I'm running into an issue where I'm saving different parquet files with slightly different schema, but which have shared partition columns. I have created the following as a minimal reproducible example:
from dask import dataframe as dd
import pandas as pd
import shutil
def save_parquet():
df1 = pd.DataFrame({"A": [1], "B": [1]})
df2 = pd.DataFrame({"A": [2], "C": [2]})
df1.to_parquet("test.parquet", partition_cols=["A"])
df2.to_parquet("test.parquet", partition_cols=["A"])
def load_parquet():
filters = [[
("A", "==", 2)
]]
ddf = dd.read_parquet("test.parquet", columns=["A", "C"], filters=filters)
def main():
save_parquet()
load_parquet()
if __name__=="__main__":
main()
Running the above causes the following exception:
Traceback (most recent call last):
File "/home/.../.local/lib/python3.8/site-packages/dask/backends.py", line 133, in wrapper
return func(*args, **kwargs)
File "/home/.../.local/lib/python3.8/site-packages/dask/dataframe/io/parquet/core.py", line 578, in read_parquet
meta, index, columns = set_index_columns(meta, index, columns, auto_index_allowed)
File "/home/.../.local/lib/python3.8/site-packages/dask/dataframe/io/parquet/core.py", line 1487, in set_index_columns
raise ValueError(
ValueError: The following columns were not found in the dataset {'C'}
The following columns were found Index(['B', 'A'], dtype='object')
The above exception was the direct cause of the following exception:
Traceback (most recent call last):
File "mre.py", line 26, in <module>
main()
File "mre.py", line 23, in main
load_parquet()
File "mre.py", line 15, in load_parquet
ddf = dd.read_parquet("test.parquet", columns=["A", "C"], filters=filters)

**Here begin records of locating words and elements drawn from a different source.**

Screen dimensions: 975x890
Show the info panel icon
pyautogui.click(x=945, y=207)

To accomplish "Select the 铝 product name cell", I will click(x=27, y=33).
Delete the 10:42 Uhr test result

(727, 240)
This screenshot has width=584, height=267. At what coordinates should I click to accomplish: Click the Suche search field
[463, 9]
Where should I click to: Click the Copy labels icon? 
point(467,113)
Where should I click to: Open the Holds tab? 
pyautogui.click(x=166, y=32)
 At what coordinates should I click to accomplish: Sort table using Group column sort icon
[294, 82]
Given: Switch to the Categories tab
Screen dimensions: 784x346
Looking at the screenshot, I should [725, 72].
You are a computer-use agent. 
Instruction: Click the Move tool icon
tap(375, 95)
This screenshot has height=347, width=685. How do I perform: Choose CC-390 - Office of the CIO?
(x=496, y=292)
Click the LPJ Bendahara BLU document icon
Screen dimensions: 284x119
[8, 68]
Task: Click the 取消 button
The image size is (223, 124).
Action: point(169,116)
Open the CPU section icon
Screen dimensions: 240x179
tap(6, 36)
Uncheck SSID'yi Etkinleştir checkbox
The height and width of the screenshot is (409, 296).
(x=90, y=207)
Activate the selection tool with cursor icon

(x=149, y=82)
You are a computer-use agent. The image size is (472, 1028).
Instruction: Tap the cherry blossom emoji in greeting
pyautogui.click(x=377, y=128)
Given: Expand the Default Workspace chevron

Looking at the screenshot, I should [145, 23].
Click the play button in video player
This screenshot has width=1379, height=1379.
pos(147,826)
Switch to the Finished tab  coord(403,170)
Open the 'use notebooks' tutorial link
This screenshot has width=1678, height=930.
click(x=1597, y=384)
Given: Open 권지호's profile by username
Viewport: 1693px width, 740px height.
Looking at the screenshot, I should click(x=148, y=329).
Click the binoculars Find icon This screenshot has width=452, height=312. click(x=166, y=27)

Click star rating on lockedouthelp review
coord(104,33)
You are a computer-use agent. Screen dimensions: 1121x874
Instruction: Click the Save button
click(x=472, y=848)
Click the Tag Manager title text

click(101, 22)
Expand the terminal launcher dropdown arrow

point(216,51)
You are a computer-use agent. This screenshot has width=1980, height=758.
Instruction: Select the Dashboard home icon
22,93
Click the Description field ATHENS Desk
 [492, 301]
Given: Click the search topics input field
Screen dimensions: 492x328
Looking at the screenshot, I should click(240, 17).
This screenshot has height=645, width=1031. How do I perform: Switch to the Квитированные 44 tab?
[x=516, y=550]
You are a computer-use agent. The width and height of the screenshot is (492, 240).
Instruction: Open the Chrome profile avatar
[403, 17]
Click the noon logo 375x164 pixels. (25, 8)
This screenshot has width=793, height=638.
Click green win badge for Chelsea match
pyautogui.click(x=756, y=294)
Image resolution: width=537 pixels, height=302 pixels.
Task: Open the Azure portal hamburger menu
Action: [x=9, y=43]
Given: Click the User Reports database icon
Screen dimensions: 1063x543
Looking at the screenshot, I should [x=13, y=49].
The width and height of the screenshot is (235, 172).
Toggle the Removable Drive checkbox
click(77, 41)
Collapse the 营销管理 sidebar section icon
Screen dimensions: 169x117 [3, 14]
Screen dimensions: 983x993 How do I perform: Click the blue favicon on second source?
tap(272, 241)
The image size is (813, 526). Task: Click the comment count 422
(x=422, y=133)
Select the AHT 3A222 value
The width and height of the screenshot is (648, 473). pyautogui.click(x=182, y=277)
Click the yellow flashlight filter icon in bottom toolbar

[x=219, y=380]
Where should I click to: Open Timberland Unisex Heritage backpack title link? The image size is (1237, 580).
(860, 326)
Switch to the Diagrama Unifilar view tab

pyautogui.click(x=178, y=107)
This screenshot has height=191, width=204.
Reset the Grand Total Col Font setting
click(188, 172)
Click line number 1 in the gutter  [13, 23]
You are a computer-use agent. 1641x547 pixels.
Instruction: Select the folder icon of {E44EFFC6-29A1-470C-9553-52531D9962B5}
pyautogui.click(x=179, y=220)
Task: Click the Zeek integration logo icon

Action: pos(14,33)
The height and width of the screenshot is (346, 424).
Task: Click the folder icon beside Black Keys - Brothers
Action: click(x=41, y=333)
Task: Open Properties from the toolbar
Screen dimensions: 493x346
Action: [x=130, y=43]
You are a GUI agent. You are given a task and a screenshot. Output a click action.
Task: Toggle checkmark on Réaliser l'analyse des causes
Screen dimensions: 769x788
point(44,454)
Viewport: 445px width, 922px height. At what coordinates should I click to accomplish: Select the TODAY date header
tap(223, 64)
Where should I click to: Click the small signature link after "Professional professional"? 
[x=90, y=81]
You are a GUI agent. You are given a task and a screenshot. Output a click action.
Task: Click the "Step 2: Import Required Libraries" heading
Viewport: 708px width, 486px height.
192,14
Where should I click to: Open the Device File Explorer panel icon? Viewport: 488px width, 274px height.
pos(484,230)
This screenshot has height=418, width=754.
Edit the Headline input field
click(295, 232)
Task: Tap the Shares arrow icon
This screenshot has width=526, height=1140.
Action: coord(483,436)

File "/home/.../.local/lib/python3.8/site-packages/dask/backends.py", line 135, in wrapper
raise type(e)(
ValueError: An error occurred while calling the read_parquet method registered to the pandas backend.
Original Message: The following columns were not found in the dataset {'C'}
The following columns were found Index(['B', 'A'], dtype='object')
My expectation would be that the ("A", "==", 2)
filter should stop us from loading the schema from df1
, and regardless of whether it loads df1
or not, that it should be able to find the "C"
column from df2
. Am I missing something here?
Changing the columns
field to columns=["A", "B"]
successfully reads in the data, so it feels what I'm trying to do should be possible somehow.
This post indicates that read_parquet reads the schema from the first parquet file it encounters, but that you can specify a schema to avoid this.
Specifying a schema
like
import pyarrow as pa
...
ddf = dd.read_parquet("test.parquet", columns=["A", "C"], filters=filters, schema=pa.schema({"A": pa.int64(), "C": pa.int64()}))
still triggers the exception.
Specifying a schema
without specifying columns
doesn't trigger the exception, but returns a dask dataframe without the "C" column (seemingly regardless of what was in the schema):
>>> print(ddf.columns)
Index(['B', 'A'], dtype='object')
Is there a way to prevent read_parquet
from using the .parquet files that should be filtered out?
Found a somewhat silly workaround.
dask.dataframe.read_parquet can take a list of parquet files within partitions (rather than the top-level parquet folder). I just used path globbing to manually filter down to only the relevant parquet files I wanted to use (based on partition folder) and pass that list in directly.